The Native tribes are not stupid -- they know who's got the guns, and know better than to trust the good will of people who don't look like them. They seem to be behind Yes on 70, a competing proposition that would fix a set percentage of the spoils. Making a deal for protection money with the man before he can shake you down. Argh.

What made me most sick is the actors -- including a Black guy and a dreadlocked Black woman -- in the Yes on 68 commercial. Saying, with a straight face, that Native Americans deserved to shoulder a share of a budget crisis they didn't create. It'd be like Dubya calling the Organization for African Unity and saying, "yeah, the Black people over here are a real pill to pay for, so we're gonna need you guys to cut us a check ..." The idea that shame has become so absent from the public conscience that this sort of thing can air on television and there's no widespread outrage only goes farther to show why the Amerikkkan people are the most hated people in the world. As a person of color, I'm glad to pass that particular yoke on.

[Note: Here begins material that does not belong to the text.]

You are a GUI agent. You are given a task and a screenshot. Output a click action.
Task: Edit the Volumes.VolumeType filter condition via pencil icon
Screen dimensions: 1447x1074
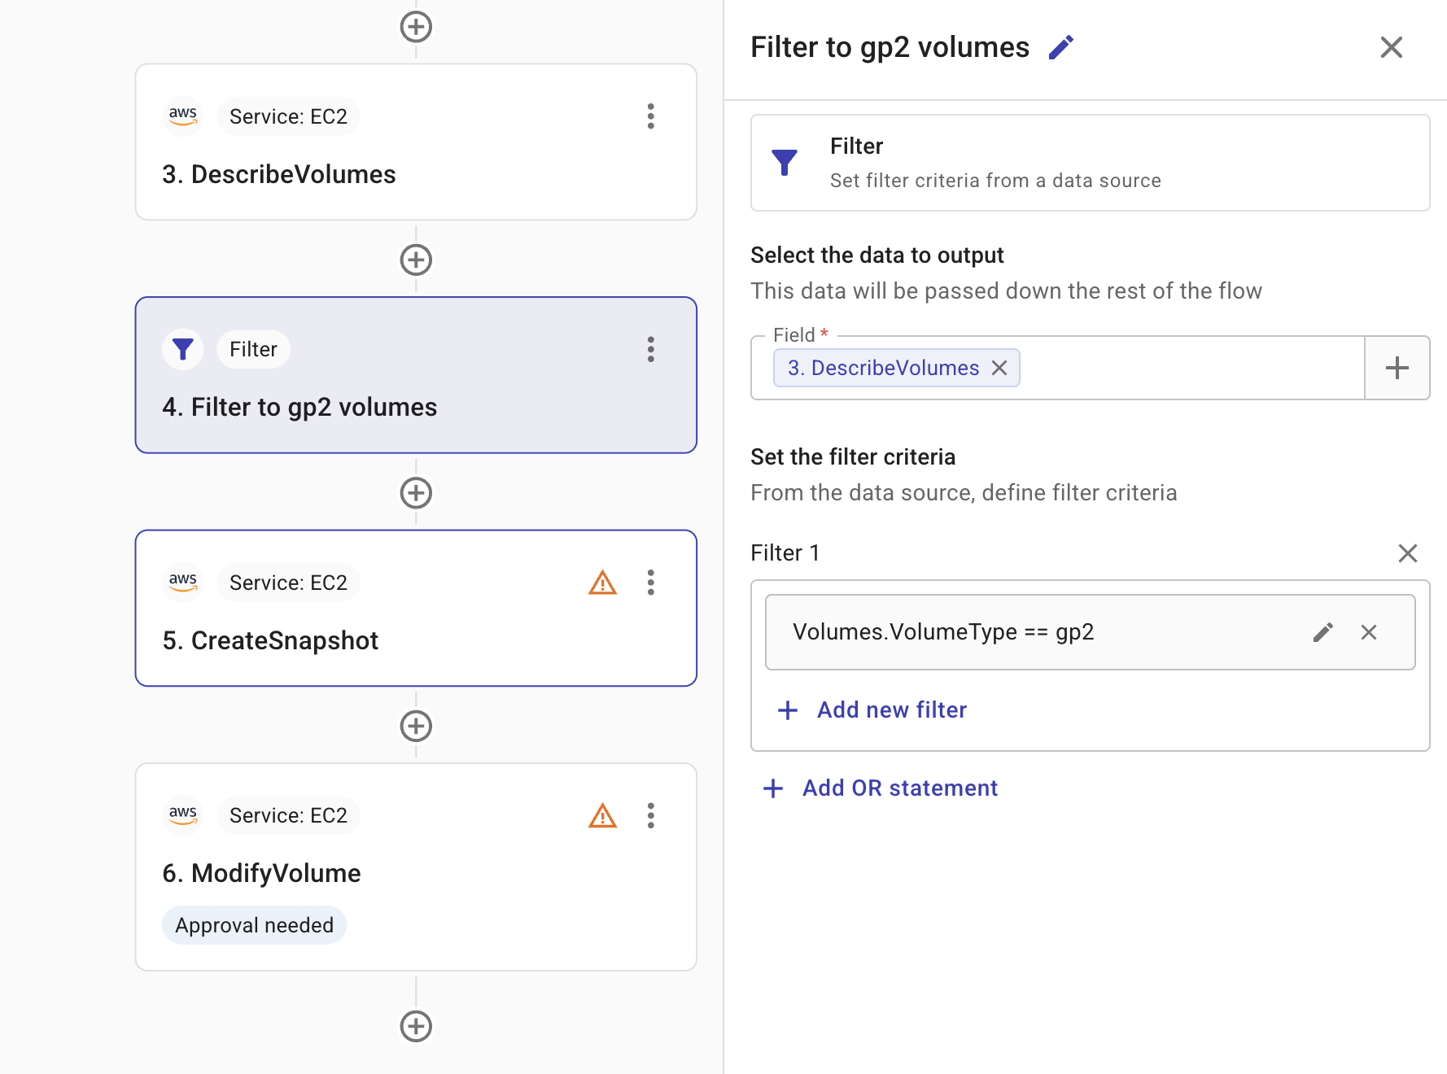coord(1323,631)
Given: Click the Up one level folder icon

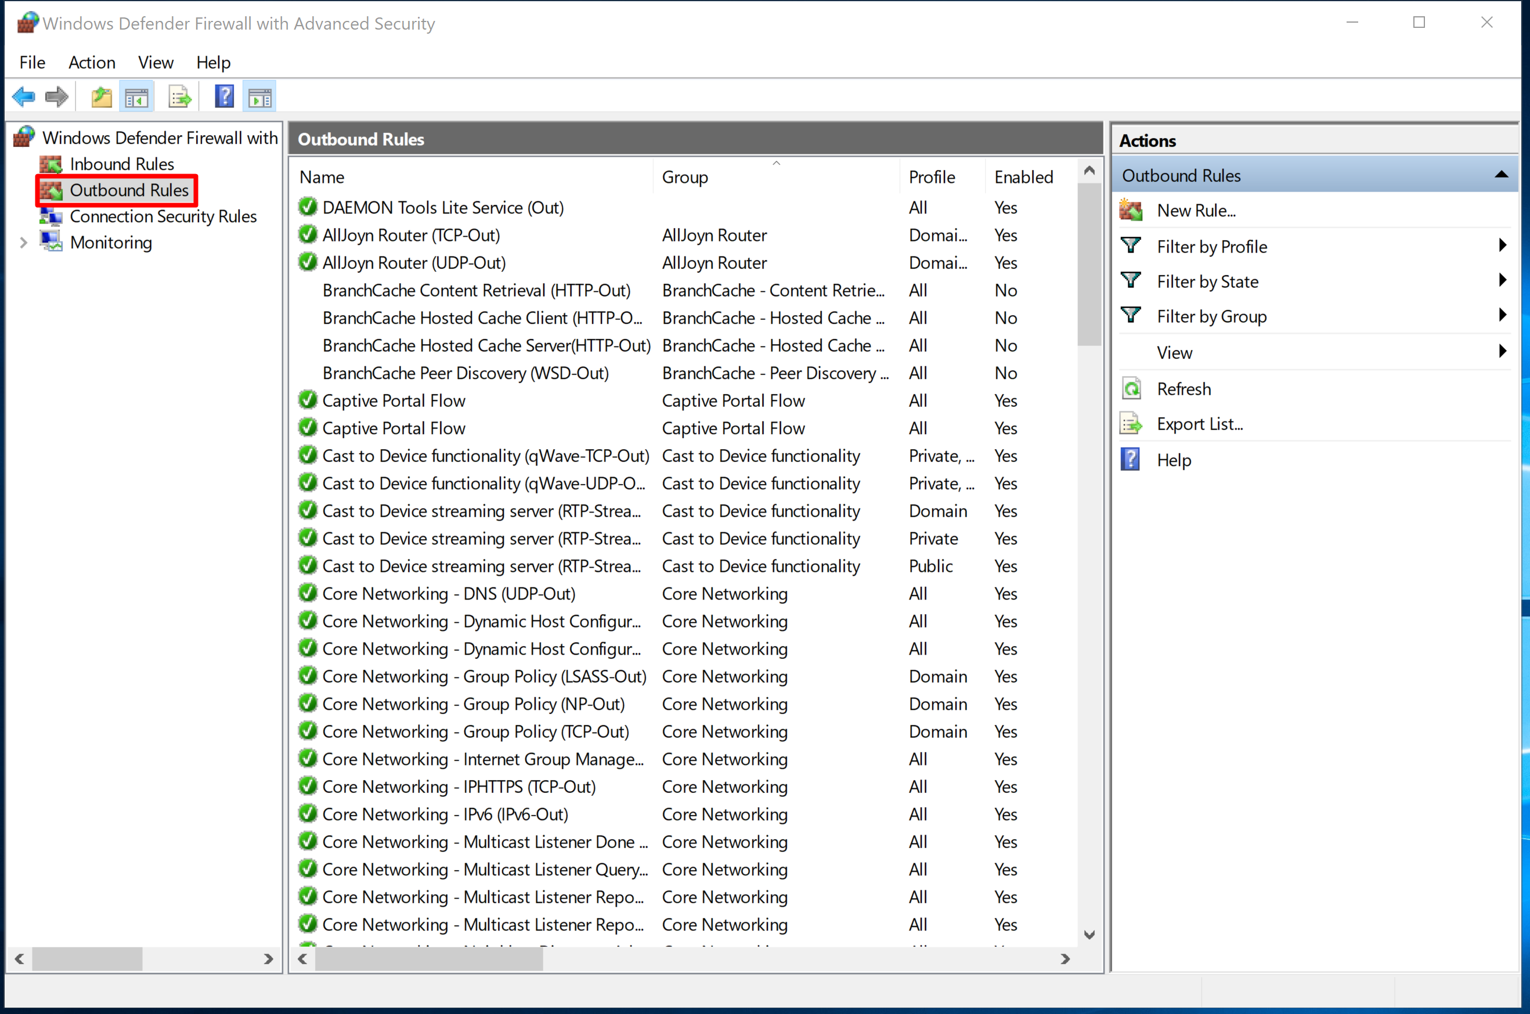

Even worse is the fact that it doesn't matter about which way you'd vote. The tribes are gonna have to pay up -- I know it, and sadly, they know it too. Massa is pretty hard to deny, when he gets an idea in his pin head (with "massa" being "any politician wielding guns and policy"). If 68 wins, the tribes lose money. If 70 wins, the tribes lose slightly less money. If both fail, somewhere down the line, the tribes will lose the money -- not to mention what they're spending on marketing to try and bandaid the hemorrhage of cash they know must come.

So happy little suburban housewives in Durangos think about making their way to the polls on November 2nd to vote for Proposition 68, while shorts-clad liberals in the city nod solemnly as they gird themselves for a push for Prop. 70, while all the while the tribes consider how soon their children will have to make due with less.